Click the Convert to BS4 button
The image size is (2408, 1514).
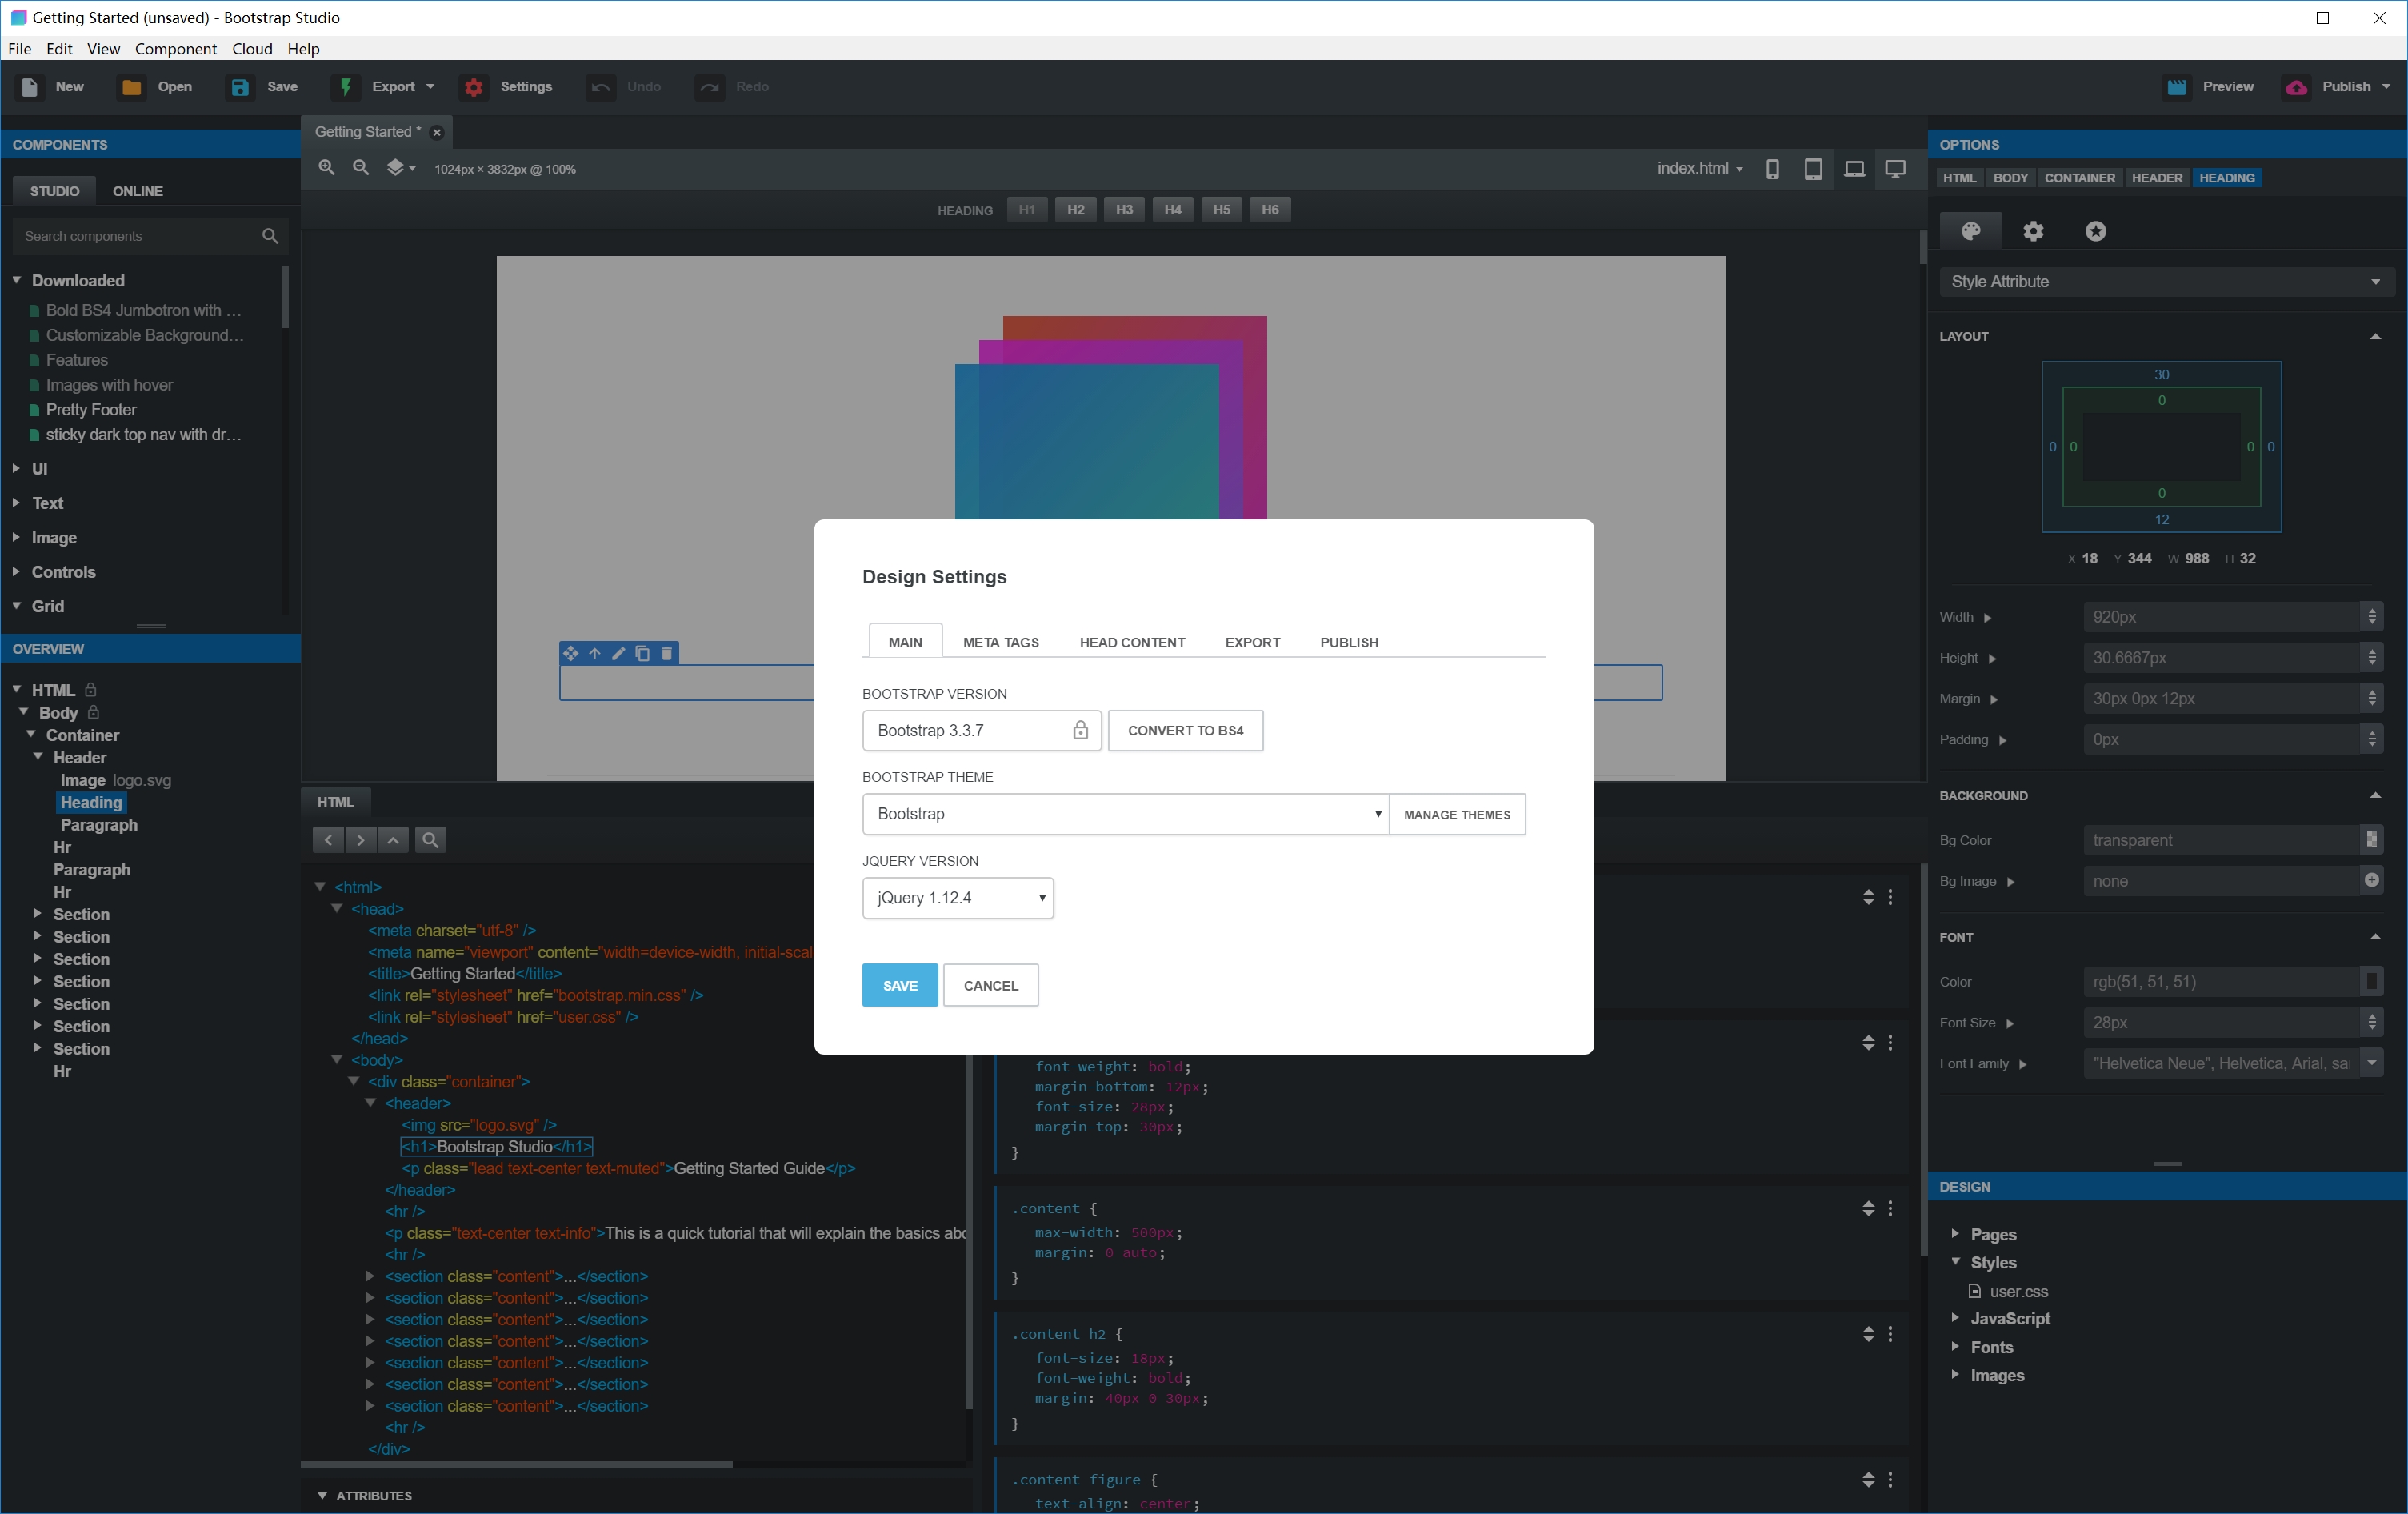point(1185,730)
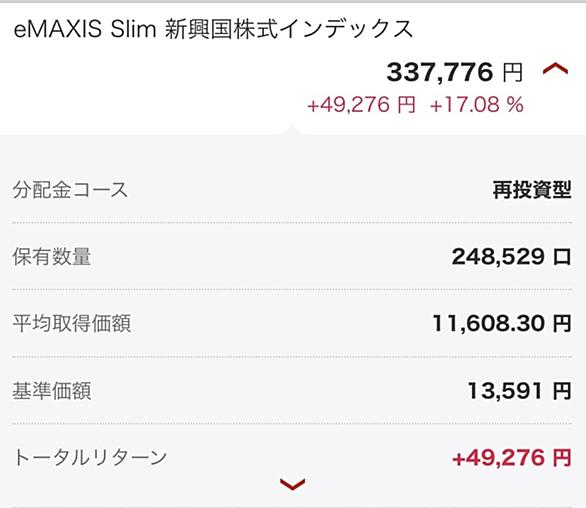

* * *

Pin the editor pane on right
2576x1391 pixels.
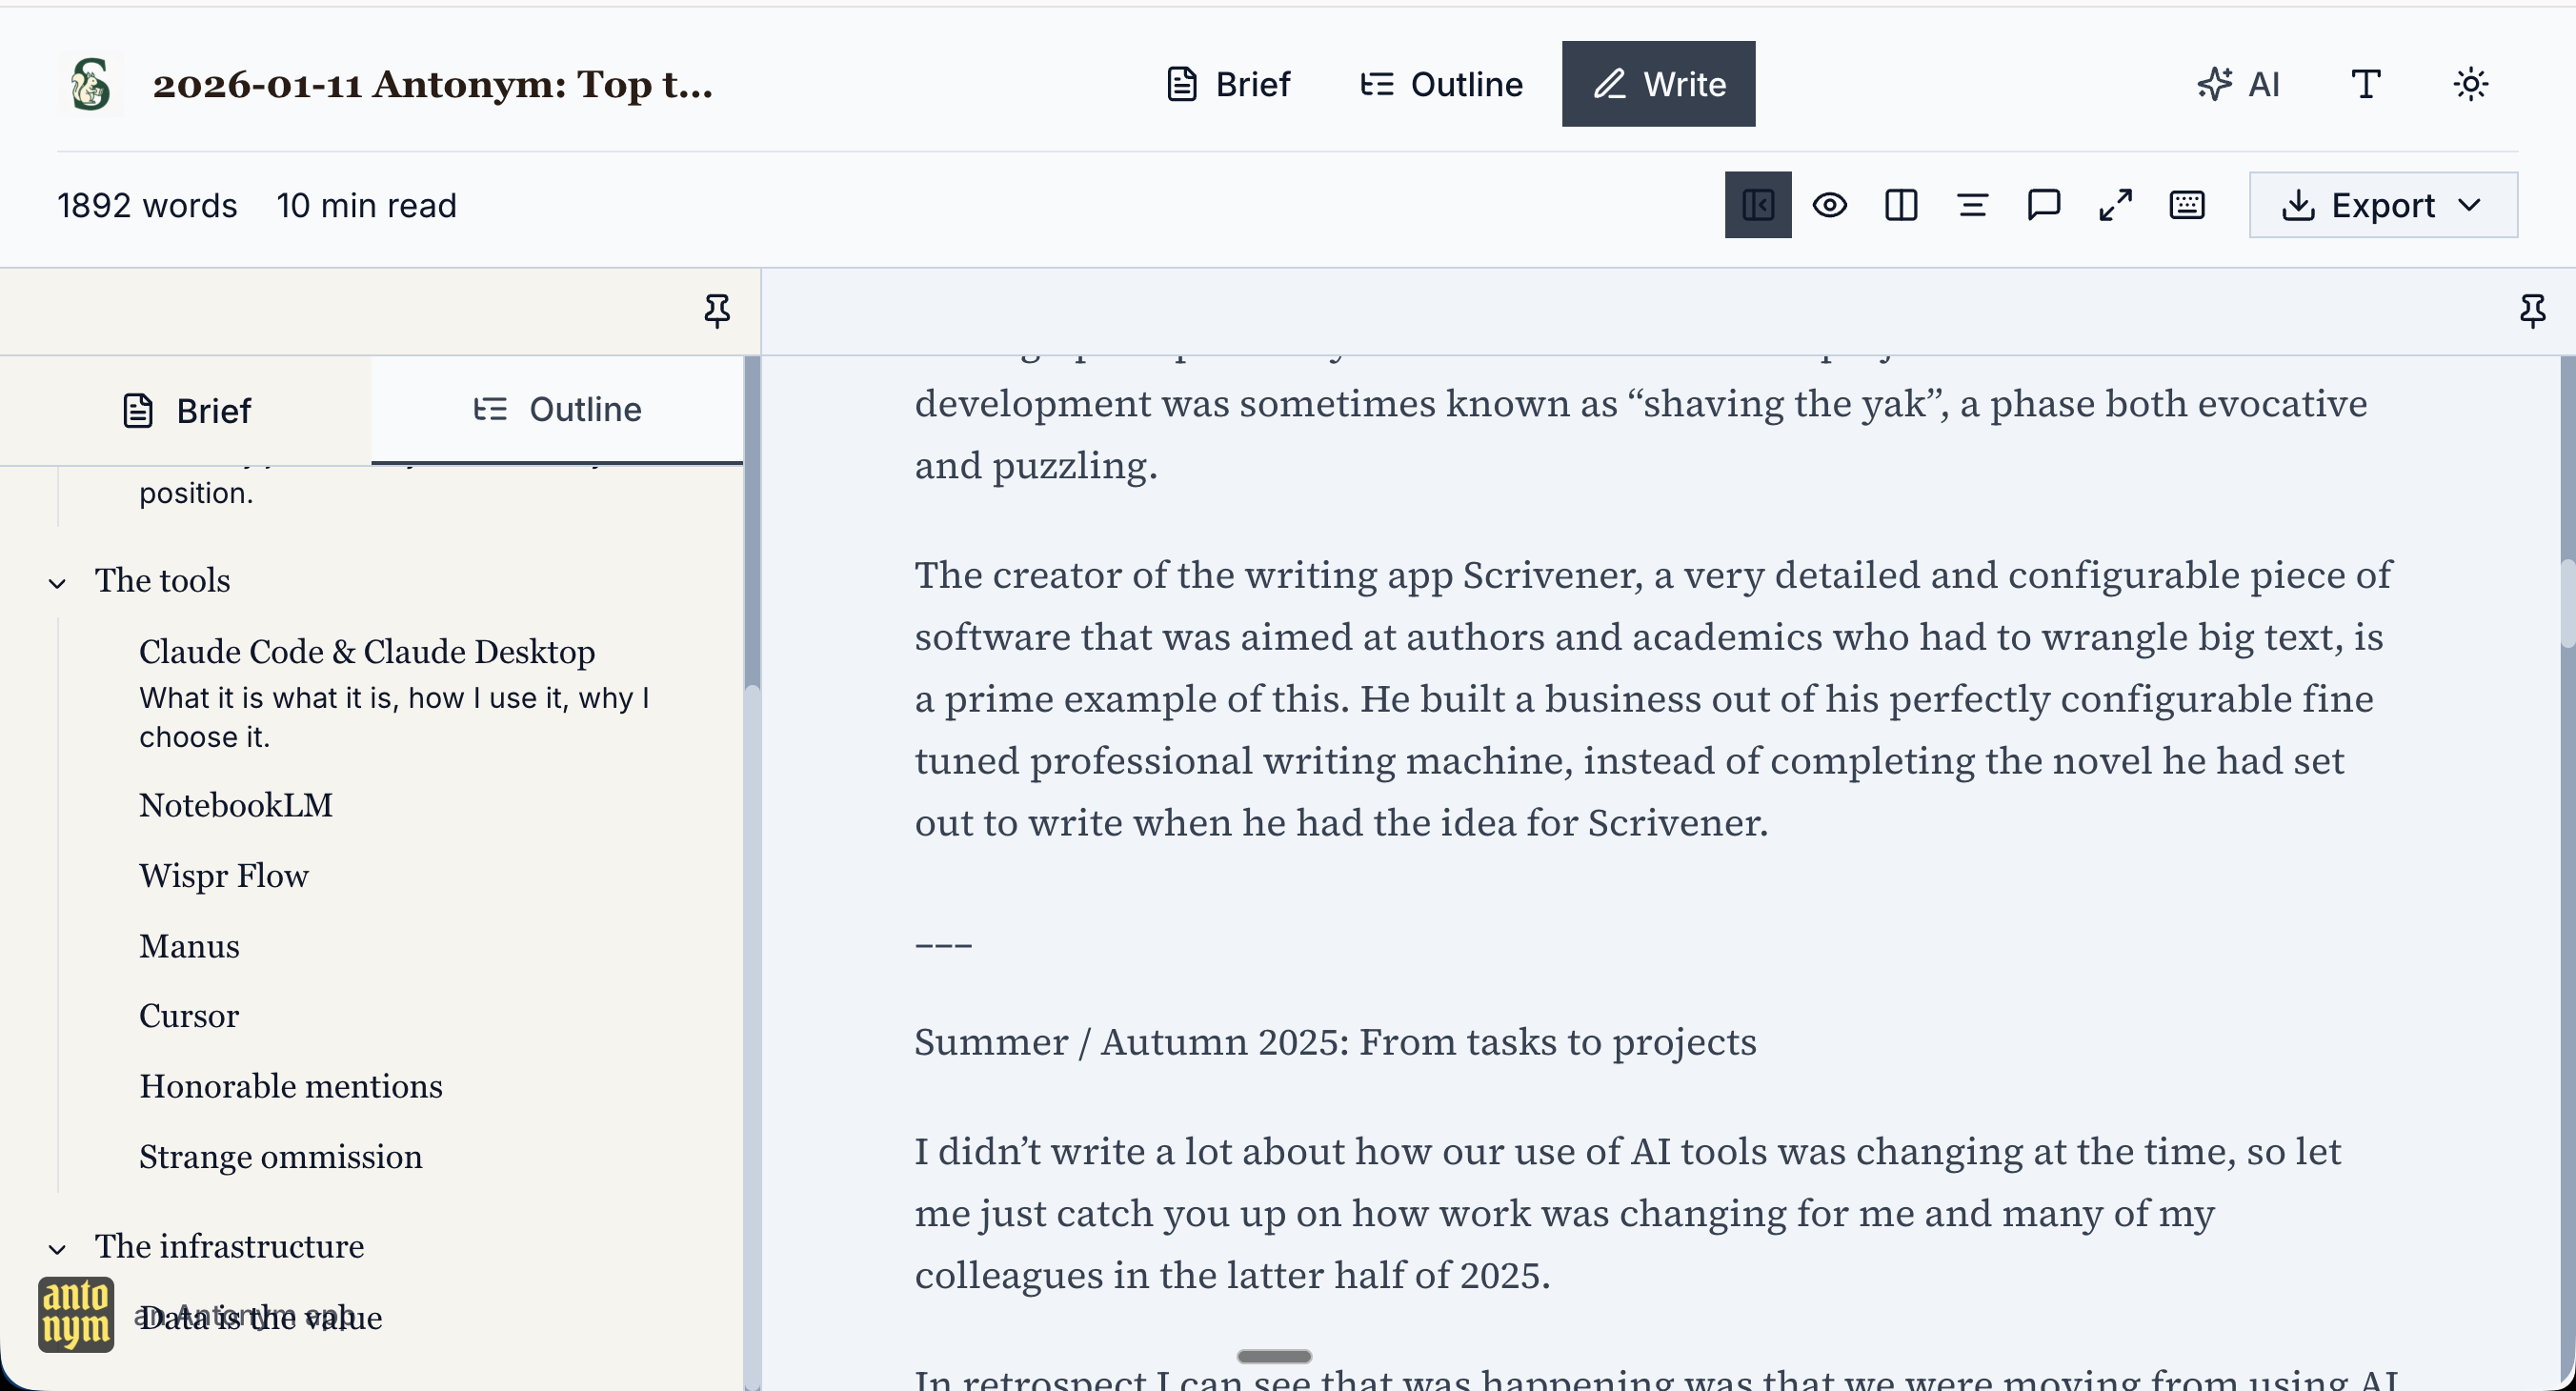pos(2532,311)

- SHORT TASK -
Please convert the items from the line containing "Click the Convert to BS4 button" through the line containing "point(1185,730)" into a Markdown table with the columns Row and Line, leaving out blank lines and pictures.

- TASK RESPONSE -
| Row | Line |
|---|---|
| 1 | Click the Convert to BS4 button |
| 2 | The image size is (2408, 1514). |
| 3 | point(1185,730) |